The task
This calls for a verbatim copy of all the data, with no images carried over.

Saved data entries
Segment Open

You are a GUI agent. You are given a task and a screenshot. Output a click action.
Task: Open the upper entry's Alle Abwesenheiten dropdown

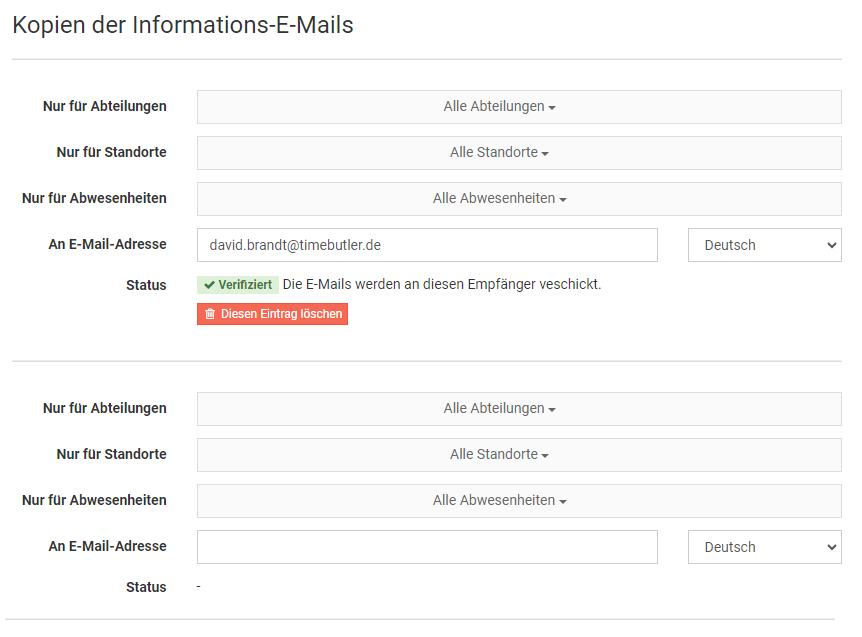pos(519,199)
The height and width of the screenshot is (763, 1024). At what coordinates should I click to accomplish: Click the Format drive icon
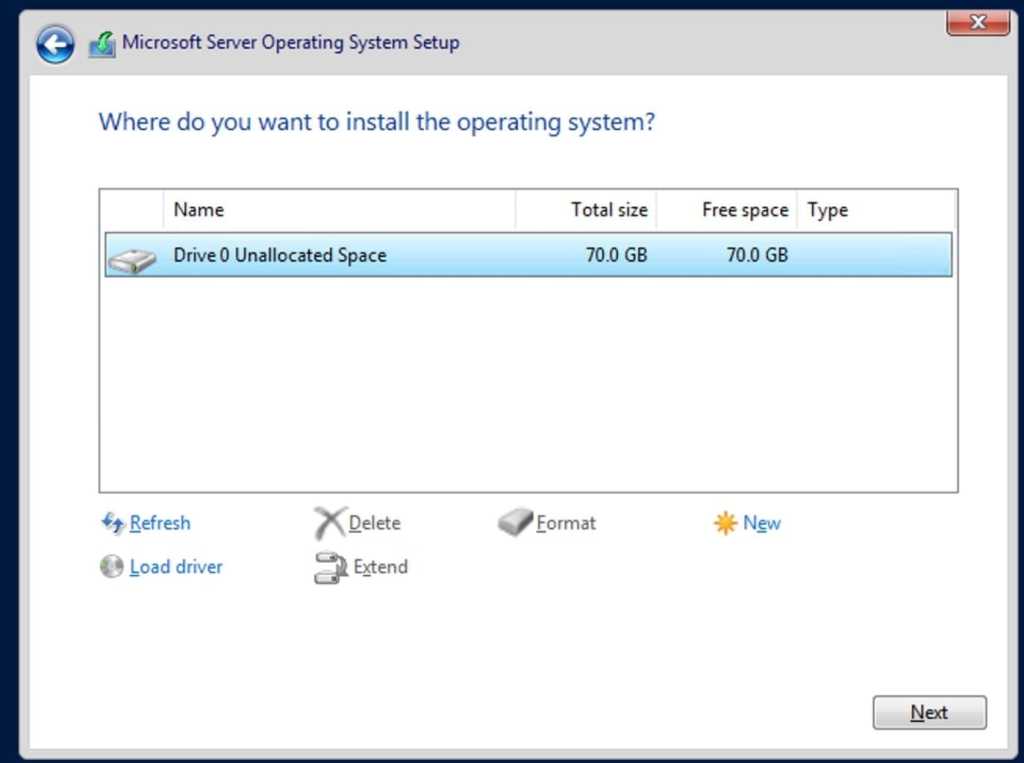[x=514, y=522]
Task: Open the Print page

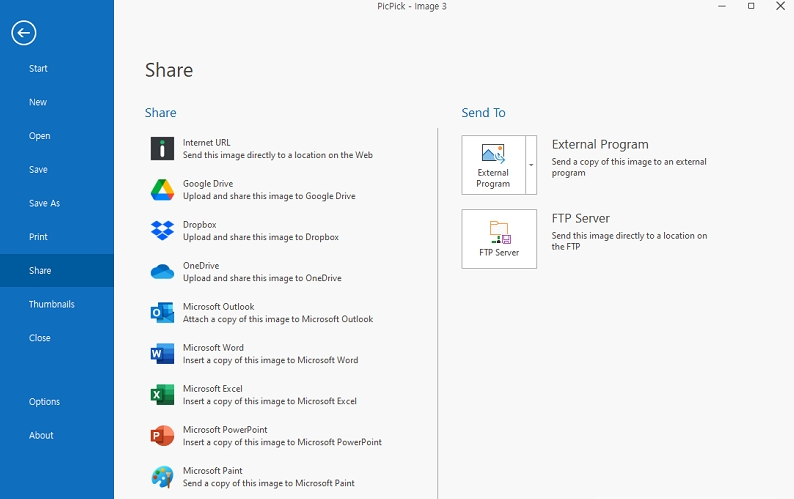Action: pos(38,237)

Segment Closed

Exercise result
You are a GUI agent. You are given a task and a screenshot. Output a click action.
Task: Open the upper entry's Alle Abwesenheiten dropdown

pos(519,199)
The height and width of the screenshot is (763, 1024). At what coordinates should I click to accomplish: Click the Format drive icon
[x=514, y=522]
Task: Open the Print page

Action: pos(38,237)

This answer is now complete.